The purpose of this study was to investigate the application of case management in self-care knowledge, satisfaction with health care, length of stays,and medical cost. A quasi-experimental design was used in this study. Based on the hospitalization diagnosis and thestudy inclusion criterion, the total sample consisted of 79 subjects with UGI bleeding. The subjects were divided into two groups, 42 subjects in the experimental group and 37 subjects in the control group. Subjects in the experimental group were handled with the case management method, where as subjects in the control group received routine care. Content was examined to determine the validity in this study. The Kuder-Richardson 20 method was used to evaluate of self-care scale (KR20= 0.81); and Cronbach’s alpha method was used for the satisfaction scale ( =0.96). Inter reliability for agreement among the researchers was examined using the Kappa method and the cofficient was 0.89. Data were collected by using the demographic data sheet, the self-care knowledge scale, the satisfactory questionnaire, and the patient’s chart. Data also were collected from the center of research institution. The pre-test was done by researcher within 24 hours after patient’s hospitalization, and the post-test was done on the day of patient’s discharge. Data were analyzed by using the chi-square test, t-test, pair t-test, and pearson’ conelation.

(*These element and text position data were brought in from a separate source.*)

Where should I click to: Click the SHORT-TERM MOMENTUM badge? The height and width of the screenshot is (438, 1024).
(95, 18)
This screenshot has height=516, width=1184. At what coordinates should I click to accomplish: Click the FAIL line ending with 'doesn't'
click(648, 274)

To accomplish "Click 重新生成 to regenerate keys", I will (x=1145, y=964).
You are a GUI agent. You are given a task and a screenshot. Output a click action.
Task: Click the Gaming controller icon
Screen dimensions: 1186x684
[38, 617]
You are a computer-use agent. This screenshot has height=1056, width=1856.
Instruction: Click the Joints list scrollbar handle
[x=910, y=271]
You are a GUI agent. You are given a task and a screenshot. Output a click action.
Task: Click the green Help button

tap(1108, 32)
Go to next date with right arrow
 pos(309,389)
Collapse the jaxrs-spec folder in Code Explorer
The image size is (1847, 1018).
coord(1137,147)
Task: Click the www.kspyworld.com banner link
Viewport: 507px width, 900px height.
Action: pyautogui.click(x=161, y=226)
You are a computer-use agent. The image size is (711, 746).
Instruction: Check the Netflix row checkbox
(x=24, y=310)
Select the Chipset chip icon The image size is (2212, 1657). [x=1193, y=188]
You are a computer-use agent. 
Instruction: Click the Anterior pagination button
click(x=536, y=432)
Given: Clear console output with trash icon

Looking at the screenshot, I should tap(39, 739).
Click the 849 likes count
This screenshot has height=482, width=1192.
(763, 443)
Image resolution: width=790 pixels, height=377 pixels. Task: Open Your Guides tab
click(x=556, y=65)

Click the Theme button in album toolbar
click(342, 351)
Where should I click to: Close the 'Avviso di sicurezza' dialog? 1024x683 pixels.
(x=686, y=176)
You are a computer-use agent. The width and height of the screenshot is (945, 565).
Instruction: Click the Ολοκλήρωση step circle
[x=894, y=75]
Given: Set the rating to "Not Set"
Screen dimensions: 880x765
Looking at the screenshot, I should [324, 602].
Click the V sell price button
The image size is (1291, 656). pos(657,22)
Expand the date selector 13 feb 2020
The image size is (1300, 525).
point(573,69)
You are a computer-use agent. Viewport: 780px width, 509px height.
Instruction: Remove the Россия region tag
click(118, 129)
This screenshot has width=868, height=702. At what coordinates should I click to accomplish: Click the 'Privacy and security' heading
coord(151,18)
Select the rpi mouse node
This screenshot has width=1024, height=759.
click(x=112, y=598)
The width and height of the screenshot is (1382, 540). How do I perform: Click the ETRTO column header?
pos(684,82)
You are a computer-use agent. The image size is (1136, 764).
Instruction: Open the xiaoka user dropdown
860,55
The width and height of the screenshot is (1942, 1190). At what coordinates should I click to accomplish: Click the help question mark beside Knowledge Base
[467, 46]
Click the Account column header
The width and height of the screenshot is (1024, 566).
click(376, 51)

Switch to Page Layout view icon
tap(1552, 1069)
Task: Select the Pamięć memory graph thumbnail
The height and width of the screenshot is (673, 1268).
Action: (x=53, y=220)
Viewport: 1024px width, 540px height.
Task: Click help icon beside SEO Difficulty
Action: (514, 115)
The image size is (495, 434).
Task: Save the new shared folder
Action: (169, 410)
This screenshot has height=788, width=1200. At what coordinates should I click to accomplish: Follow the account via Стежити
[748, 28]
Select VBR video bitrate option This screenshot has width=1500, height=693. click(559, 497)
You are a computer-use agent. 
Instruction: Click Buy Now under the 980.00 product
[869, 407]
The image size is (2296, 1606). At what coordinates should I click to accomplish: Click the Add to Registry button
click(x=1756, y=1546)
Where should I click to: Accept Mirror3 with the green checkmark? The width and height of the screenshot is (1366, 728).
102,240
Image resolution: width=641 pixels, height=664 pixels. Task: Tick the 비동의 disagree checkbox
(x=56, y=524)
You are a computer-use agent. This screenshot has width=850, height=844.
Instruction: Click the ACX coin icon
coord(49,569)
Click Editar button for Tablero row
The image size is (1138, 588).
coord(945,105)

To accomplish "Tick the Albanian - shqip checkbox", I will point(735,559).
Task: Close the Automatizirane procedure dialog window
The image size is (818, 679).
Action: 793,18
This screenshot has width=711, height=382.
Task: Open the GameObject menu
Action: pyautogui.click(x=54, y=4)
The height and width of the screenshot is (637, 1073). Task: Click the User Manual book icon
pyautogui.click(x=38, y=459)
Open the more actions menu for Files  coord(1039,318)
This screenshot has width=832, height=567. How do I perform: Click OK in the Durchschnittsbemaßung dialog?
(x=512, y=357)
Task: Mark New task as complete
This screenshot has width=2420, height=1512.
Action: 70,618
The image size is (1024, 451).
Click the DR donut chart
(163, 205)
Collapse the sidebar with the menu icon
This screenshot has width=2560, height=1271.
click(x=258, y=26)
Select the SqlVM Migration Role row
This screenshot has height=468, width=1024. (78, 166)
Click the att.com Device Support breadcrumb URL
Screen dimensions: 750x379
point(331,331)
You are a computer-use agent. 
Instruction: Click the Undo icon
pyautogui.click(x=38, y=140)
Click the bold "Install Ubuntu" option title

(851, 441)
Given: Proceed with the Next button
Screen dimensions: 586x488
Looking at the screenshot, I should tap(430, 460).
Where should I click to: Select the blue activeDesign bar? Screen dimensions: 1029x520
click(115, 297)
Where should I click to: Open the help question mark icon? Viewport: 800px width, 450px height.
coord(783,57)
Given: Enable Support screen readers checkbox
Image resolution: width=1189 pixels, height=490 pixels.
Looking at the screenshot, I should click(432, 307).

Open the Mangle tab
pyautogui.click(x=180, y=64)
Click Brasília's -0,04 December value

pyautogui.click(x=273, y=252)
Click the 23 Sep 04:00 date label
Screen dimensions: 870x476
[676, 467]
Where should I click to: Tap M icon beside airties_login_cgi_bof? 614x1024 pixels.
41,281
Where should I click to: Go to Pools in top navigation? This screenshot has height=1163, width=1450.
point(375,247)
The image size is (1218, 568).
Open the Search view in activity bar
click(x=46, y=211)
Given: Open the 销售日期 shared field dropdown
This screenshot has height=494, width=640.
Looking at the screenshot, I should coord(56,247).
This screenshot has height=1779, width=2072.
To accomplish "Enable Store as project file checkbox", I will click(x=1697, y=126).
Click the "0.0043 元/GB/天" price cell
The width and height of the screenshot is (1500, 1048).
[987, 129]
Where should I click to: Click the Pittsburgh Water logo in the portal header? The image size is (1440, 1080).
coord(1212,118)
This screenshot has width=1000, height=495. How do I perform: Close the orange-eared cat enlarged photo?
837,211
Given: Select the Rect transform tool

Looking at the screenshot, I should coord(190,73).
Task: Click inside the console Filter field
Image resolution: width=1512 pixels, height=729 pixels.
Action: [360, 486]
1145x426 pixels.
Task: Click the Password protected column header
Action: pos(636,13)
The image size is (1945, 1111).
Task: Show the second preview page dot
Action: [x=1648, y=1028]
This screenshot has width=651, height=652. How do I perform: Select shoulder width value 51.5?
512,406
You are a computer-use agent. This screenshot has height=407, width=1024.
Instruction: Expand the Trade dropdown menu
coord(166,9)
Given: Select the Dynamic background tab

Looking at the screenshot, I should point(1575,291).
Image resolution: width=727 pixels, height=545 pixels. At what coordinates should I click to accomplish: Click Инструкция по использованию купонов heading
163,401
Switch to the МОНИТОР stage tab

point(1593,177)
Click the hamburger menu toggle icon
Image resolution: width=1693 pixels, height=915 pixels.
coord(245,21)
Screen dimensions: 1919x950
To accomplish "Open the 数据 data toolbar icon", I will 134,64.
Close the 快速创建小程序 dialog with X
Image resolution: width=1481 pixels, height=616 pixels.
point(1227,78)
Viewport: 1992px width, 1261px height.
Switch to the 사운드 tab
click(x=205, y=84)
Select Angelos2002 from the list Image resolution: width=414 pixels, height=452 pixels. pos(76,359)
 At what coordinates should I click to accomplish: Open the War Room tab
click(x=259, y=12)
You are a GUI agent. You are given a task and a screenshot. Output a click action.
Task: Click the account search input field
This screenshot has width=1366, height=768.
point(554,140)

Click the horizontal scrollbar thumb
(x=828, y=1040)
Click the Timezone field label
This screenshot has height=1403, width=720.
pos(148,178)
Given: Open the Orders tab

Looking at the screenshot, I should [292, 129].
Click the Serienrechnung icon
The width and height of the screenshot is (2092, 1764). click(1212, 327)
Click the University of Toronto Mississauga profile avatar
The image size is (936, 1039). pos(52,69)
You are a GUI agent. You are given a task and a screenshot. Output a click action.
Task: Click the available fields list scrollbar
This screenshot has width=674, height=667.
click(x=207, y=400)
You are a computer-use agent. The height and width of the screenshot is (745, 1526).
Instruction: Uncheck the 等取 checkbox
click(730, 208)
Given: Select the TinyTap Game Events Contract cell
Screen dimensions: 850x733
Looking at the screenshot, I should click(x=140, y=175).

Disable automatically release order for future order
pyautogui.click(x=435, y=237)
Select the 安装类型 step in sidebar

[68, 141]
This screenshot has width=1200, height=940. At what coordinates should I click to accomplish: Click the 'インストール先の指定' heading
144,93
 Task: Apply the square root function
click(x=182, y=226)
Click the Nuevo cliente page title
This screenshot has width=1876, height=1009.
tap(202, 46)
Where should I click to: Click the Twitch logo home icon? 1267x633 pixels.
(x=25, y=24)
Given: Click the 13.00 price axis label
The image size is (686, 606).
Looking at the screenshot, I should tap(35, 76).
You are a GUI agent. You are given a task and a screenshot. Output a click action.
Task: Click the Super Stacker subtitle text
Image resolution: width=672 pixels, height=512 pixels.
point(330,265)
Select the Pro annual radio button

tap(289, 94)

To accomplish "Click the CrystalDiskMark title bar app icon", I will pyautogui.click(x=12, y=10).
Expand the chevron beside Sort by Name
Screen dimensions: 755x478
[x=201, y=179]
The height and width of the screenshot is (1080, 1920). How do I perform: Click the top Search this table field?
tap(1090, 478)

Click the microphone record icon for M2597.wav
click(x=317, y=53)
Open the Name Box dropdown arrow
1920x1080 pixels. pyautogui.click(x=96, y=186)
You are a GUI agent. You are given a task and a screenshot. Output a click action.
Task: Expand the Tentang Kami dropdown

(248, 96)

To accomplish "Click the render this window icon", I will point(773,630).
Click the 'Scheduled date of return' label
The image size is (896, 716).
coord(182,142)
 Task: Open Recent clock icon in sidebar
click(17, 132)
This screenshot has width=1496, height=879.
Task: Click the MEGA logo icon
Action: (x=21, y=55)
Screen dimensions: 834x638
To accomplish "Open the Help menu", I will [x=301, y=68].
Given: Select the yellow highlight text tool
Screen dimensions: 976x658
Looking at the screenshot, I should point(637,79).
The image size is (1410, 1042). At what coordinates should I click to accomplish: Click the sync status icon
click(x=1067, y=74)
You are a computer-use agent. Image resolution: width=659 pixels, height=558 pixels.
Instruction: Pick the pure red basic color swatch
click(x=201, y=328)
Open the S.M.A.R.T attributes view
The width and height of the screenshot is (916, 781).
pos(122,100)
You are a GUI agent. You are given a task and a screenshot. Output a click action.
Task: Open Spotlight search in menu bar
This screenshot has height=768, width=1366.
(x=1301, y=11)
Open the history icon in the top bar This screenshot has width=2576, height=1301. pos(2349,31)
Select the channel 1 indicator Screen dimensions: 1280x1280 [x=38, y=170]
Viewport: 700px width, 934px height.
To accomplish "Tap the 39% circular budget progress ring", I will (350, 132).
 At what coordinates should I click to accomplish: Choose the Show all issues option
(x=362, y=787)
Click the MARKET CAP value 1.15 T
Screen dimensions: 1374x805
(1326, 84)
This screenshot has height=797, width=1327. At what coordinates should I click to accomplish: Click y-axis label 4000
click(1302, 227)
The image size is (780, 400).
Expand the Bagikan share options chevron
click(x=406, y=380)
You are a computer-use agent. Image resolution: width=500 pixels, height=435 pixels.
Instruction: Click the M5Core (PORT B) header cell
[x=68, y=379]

The results indicated that the experimental group was significantly higher in self-care knowledge and patient’s satisfaction with medical health care. The experimental group was significantly less in the average length of stays (reduced 2.85 days) and medical cost (reduced by NT$5411.21). Based on the results of the study, it was concluded that the case management method could effectively control quality of care, length of stays and medical cost in UGI-bleeding patients. In addition, when insurance payment policies undergo change, the findings of this study will provide nursing administrators as a reference on managing quality and cost.